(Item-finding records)

* begin *

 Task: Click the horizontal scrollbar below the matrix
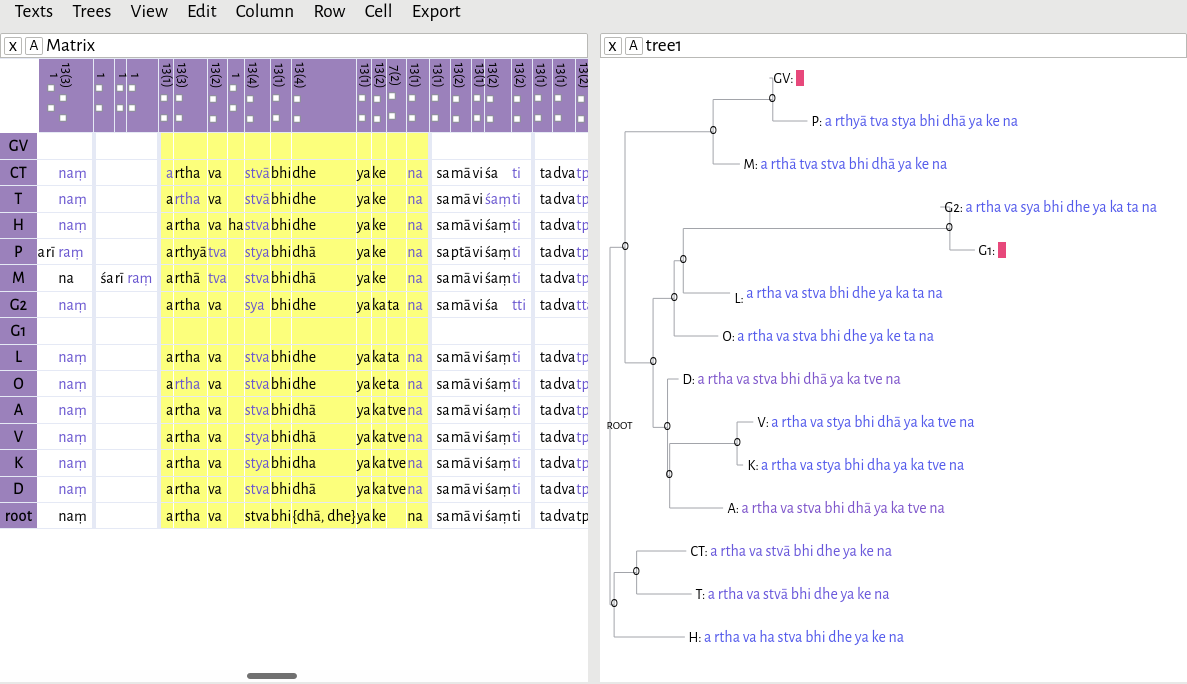[x=272, y=675]
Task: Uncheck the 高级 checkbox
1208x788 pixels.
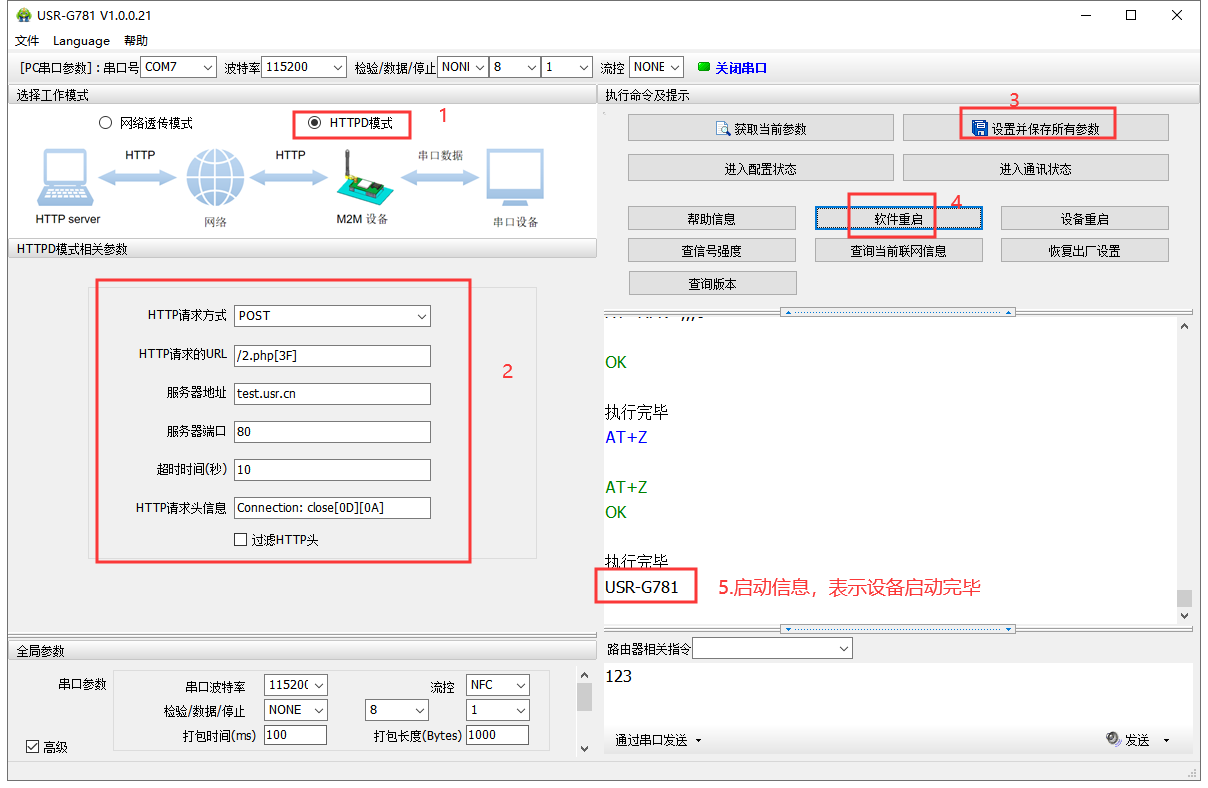Action: [x=32, y=746]
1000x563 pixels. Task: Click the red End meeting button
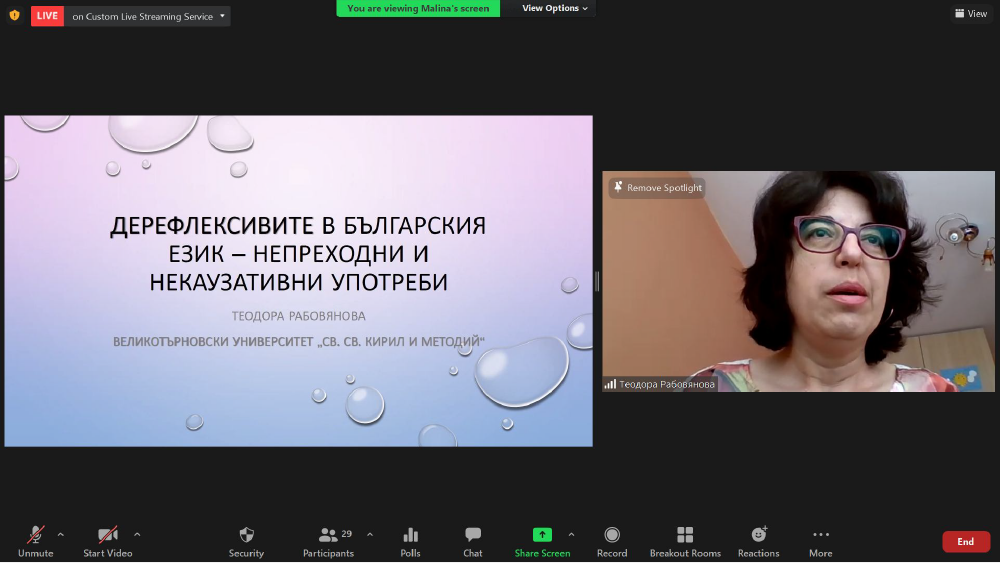coord(965,541)
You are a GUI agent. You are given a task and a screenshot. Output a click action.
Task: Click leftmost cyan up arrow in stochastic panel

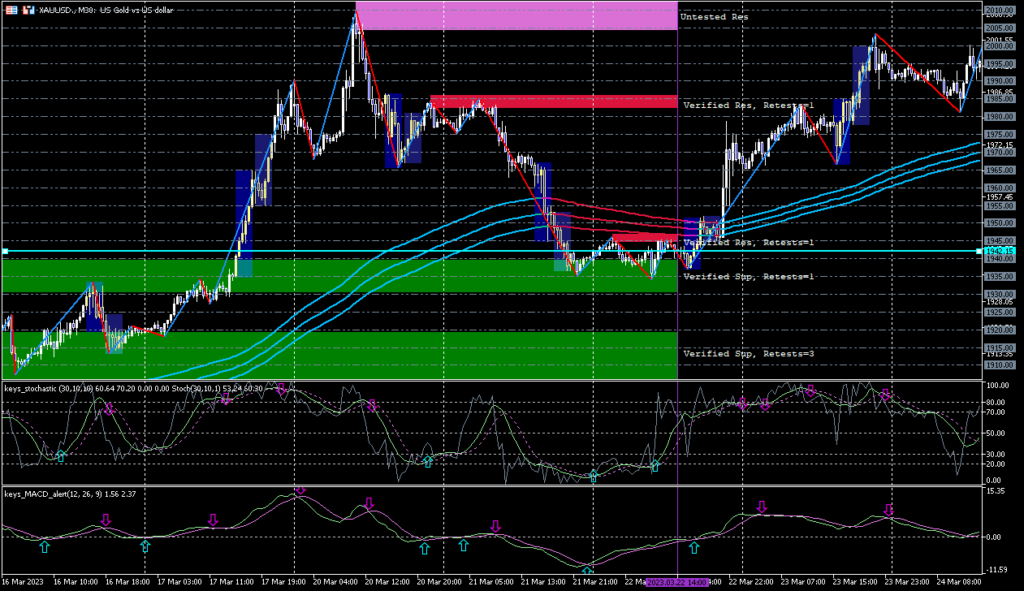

* end *

Write out every line of the listing above, requests included, multiplying each coordinate in the answers by 2.6 and rounding to a whole number, with halves rounded up. Leave the pictures out of your answer.

 Task: Click the horizontal scrollbar below the matrix
[x=707, y=1755]
Task: Uncheck the 高级 checkbox
1208x788 pixels.
Action: [x=83, y=1940]
1000x563 pixels. Task: Click the red End meeting button
coord(2509,1407)
You are a GUI agent. You are given a task and a screenshot. Output a click action.
Task: Click leftmost cyan up arrow in stochastic panel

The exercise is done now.